WHAT IS EXPECTED -
For the records below, tally the lines that include the word "pixels" and give only the tally.

GIVEN RECORDS -
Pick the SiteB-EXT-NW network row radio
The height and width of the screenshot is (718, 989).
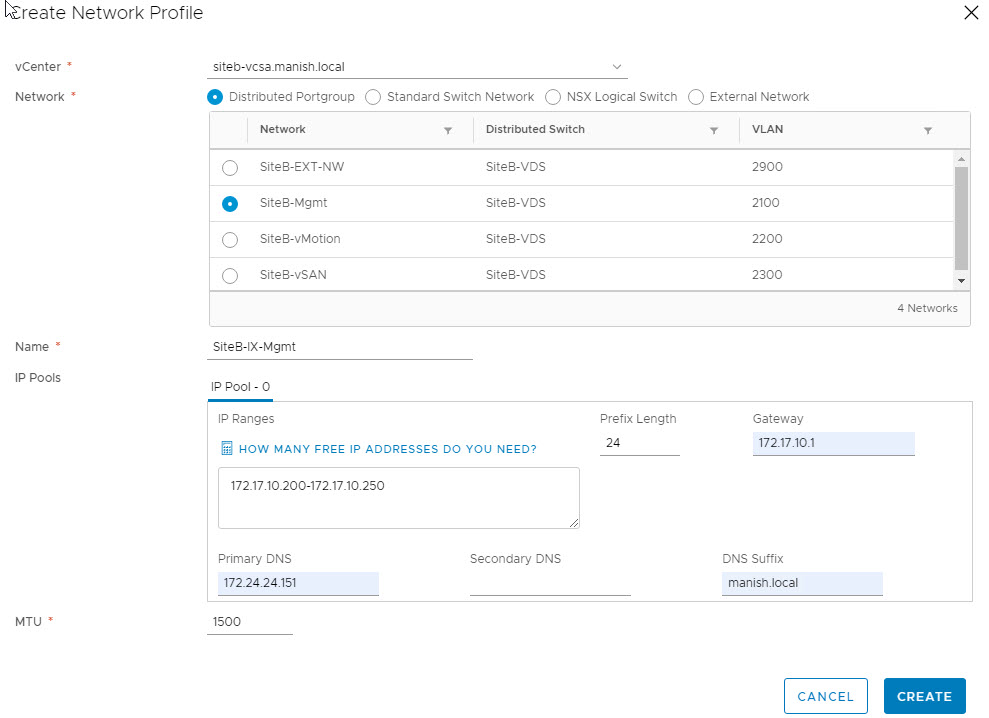[230, 168]
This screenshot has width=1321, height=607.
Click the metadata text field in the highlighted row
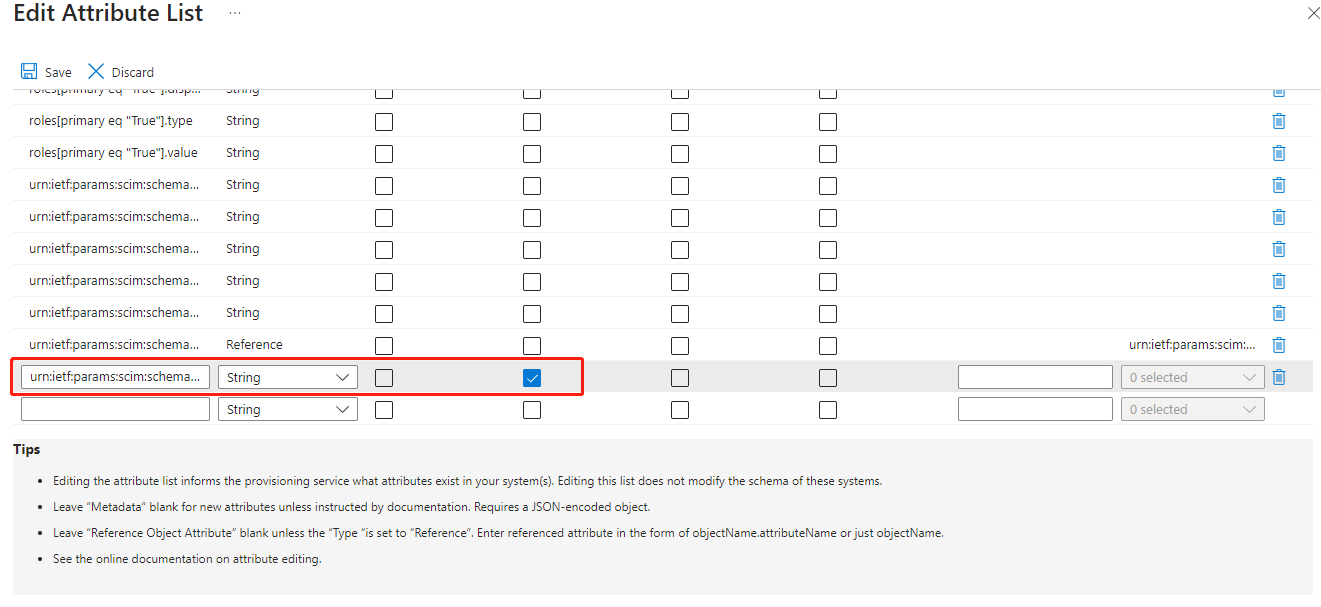point(1035,377)
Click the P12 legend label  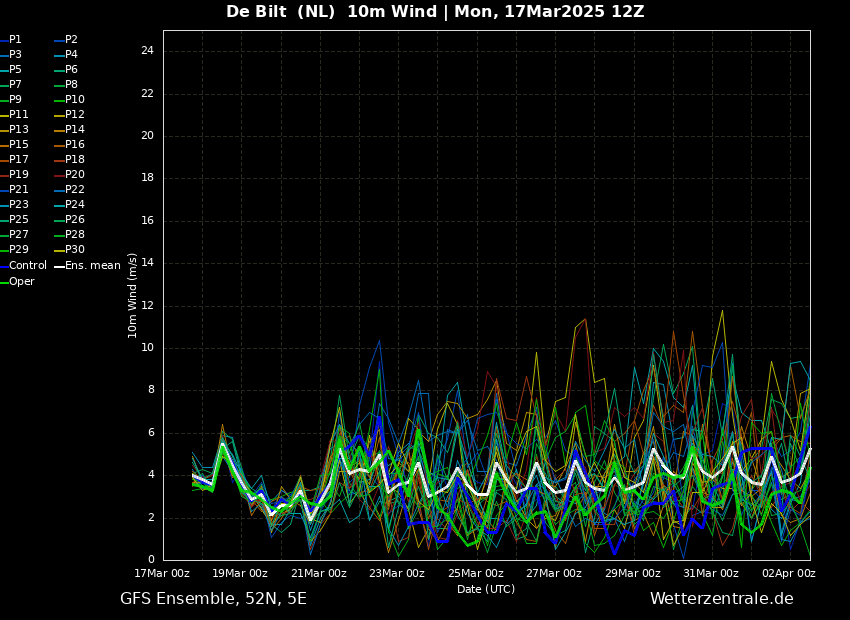[74, 115]
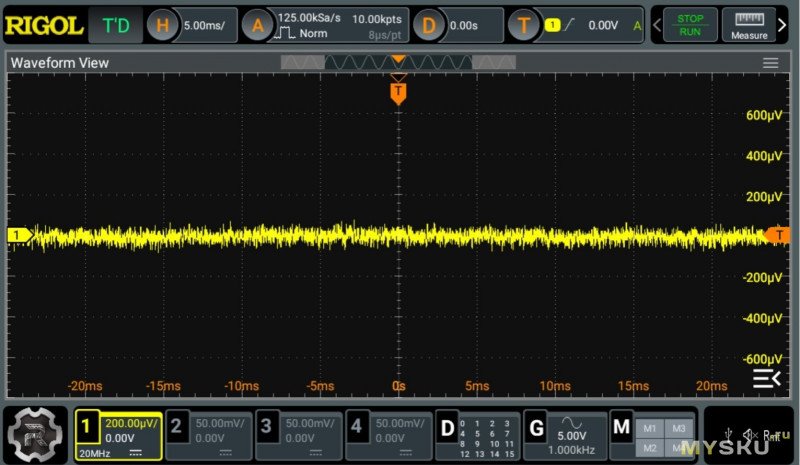This screenshot has height=465, width=800.
Task: Open the Waveform View hamburger menu
Action: (770, 63)
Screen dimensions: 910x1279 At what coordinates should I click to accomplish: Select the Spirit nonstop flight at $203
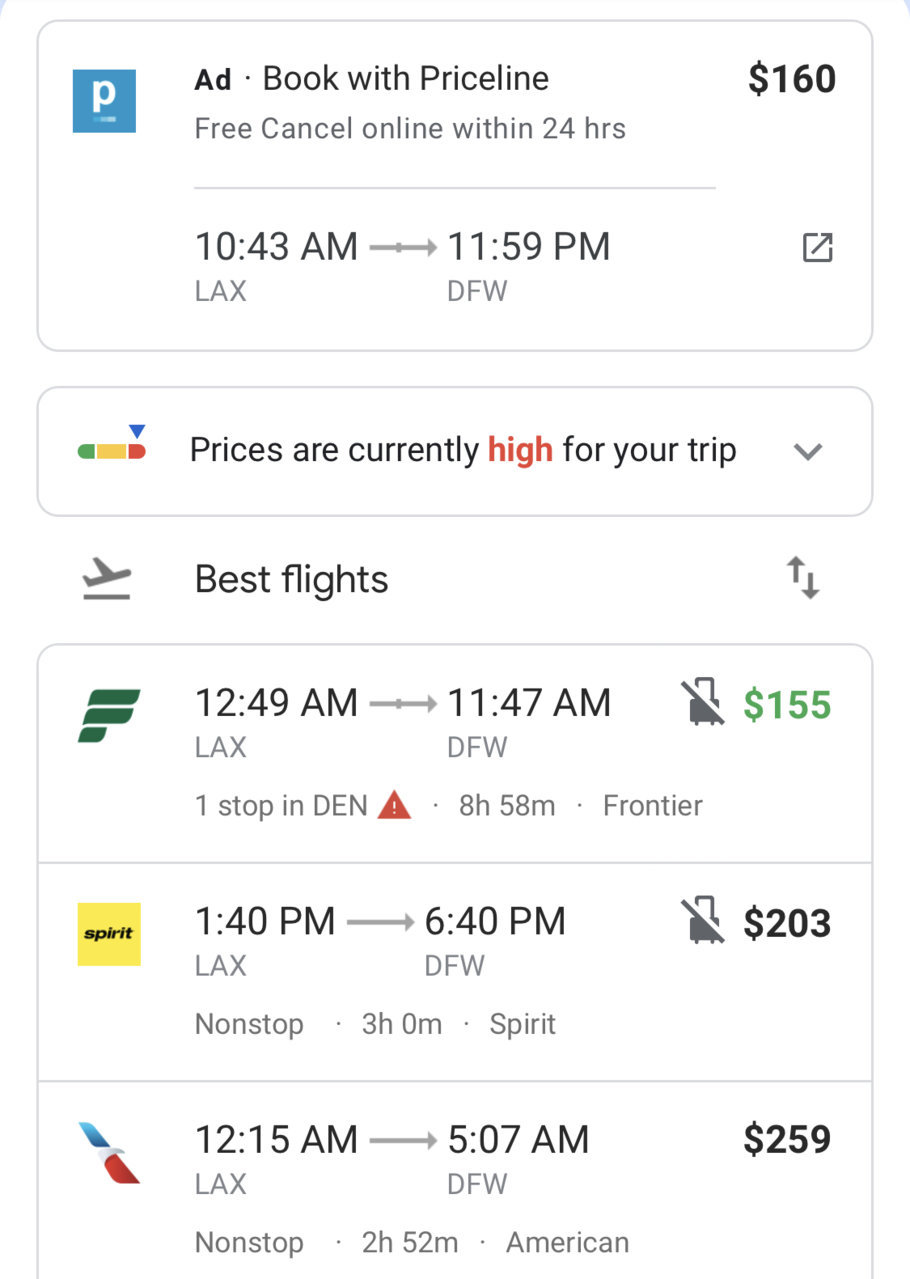coord(455,971)
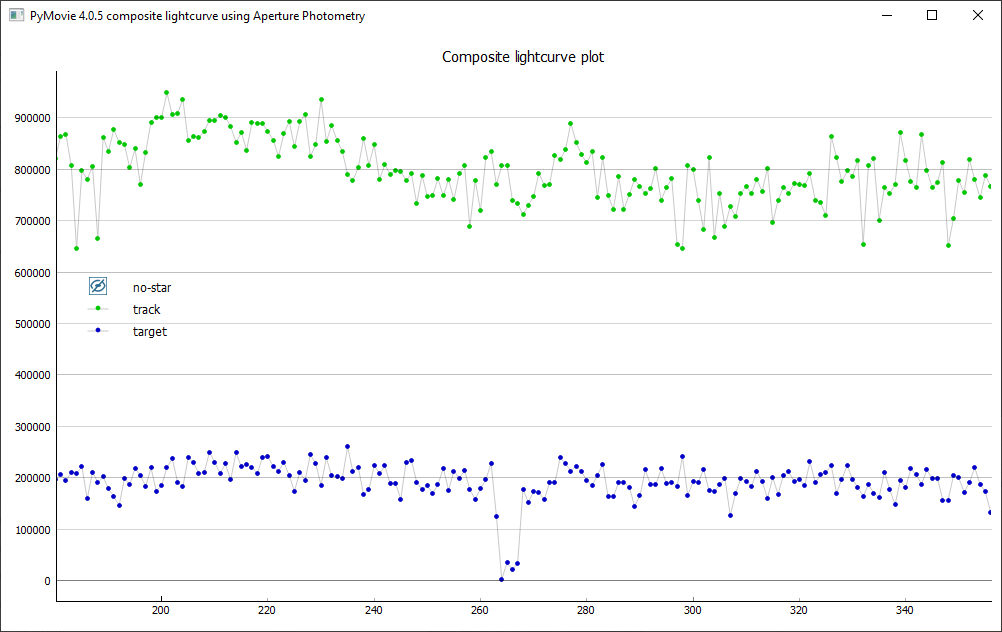Click the y-axis label 500000

(27, 324)
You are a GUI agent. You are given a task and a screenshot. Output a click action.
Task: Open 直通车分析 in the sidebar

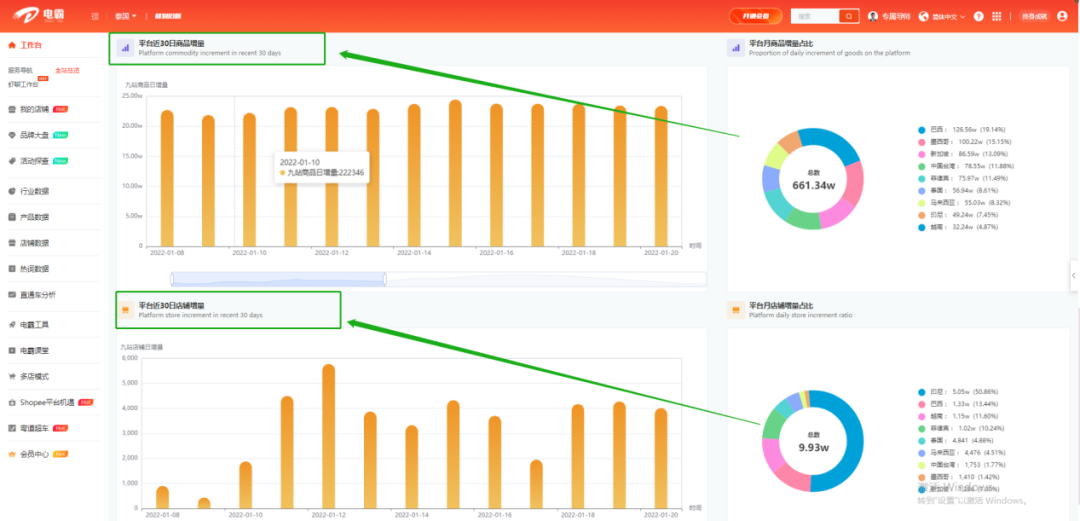pyautogui.click(x=37, y=295)
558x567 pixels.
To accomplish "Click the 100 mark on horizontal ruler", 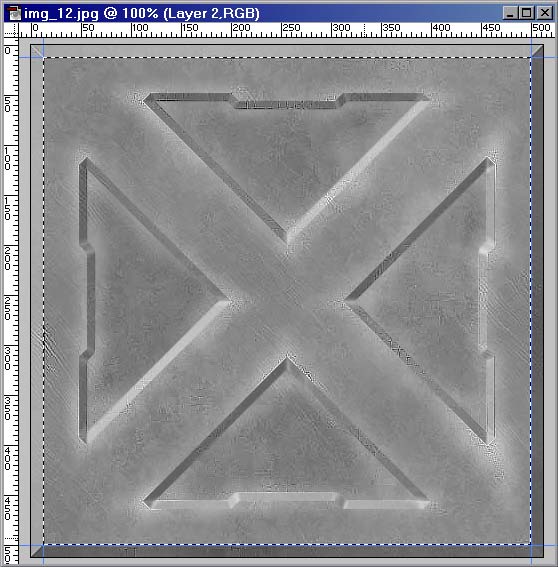I will click(x=140, y=28).
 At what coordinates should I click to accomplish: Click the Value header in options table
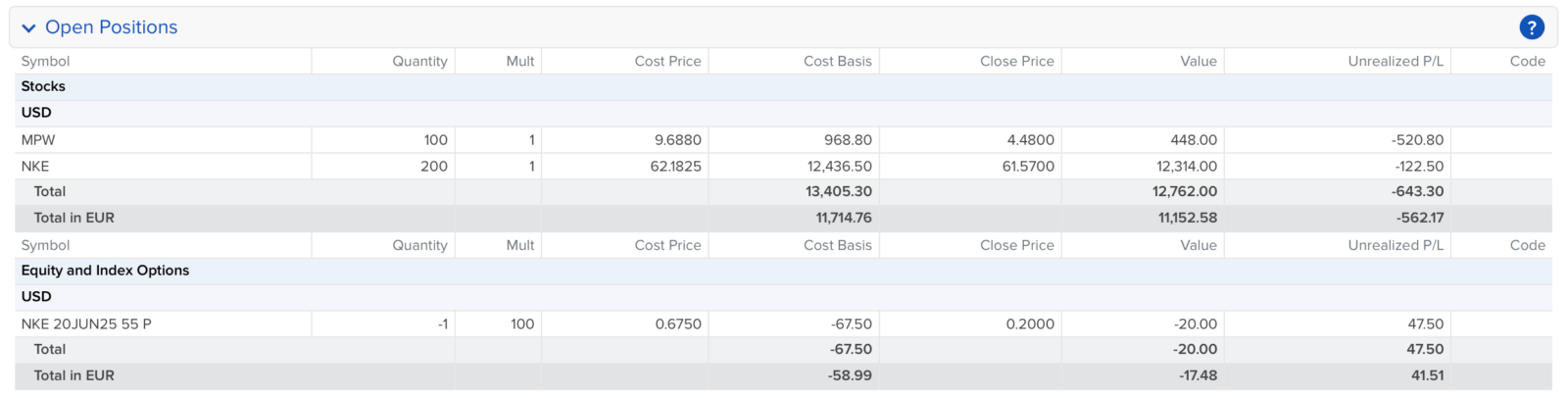[x=1199, y=245]
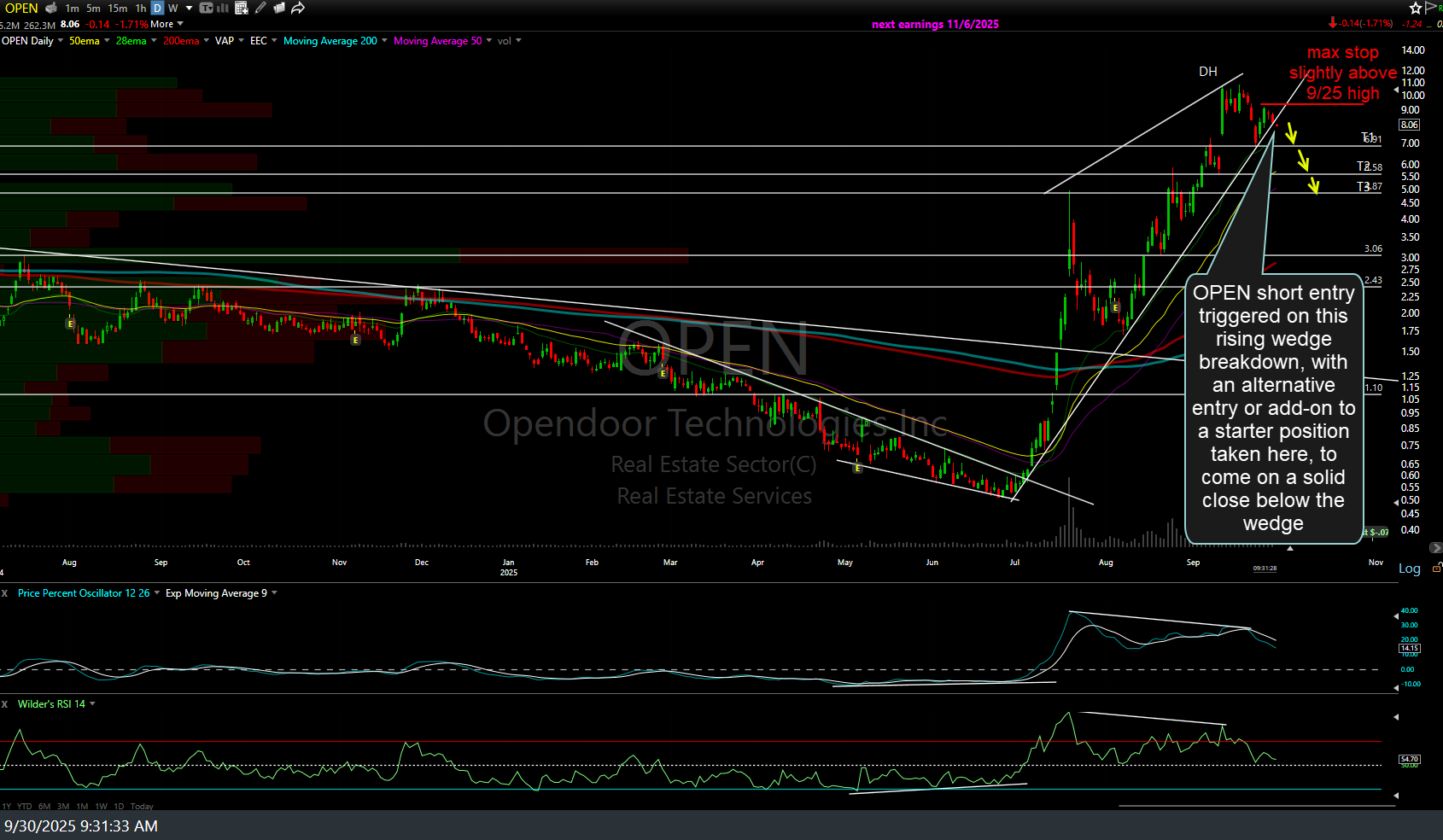Select the pencil drawing tool
Screen dimensions: 1443x840
pos(260,8)
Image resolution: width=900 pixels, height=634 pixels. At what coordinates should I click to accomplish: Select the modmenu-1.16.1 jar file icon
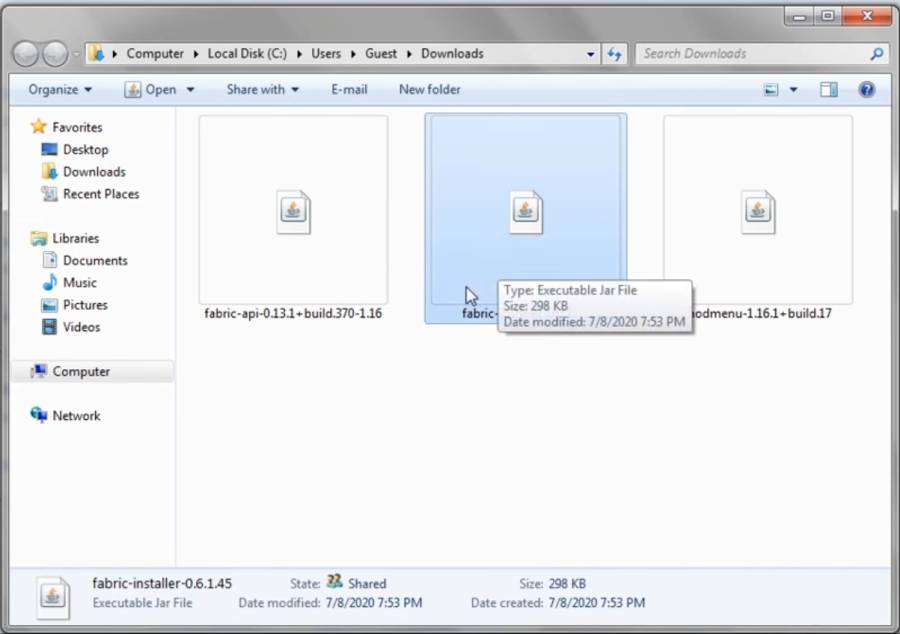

EXPECTED ANSWER -
2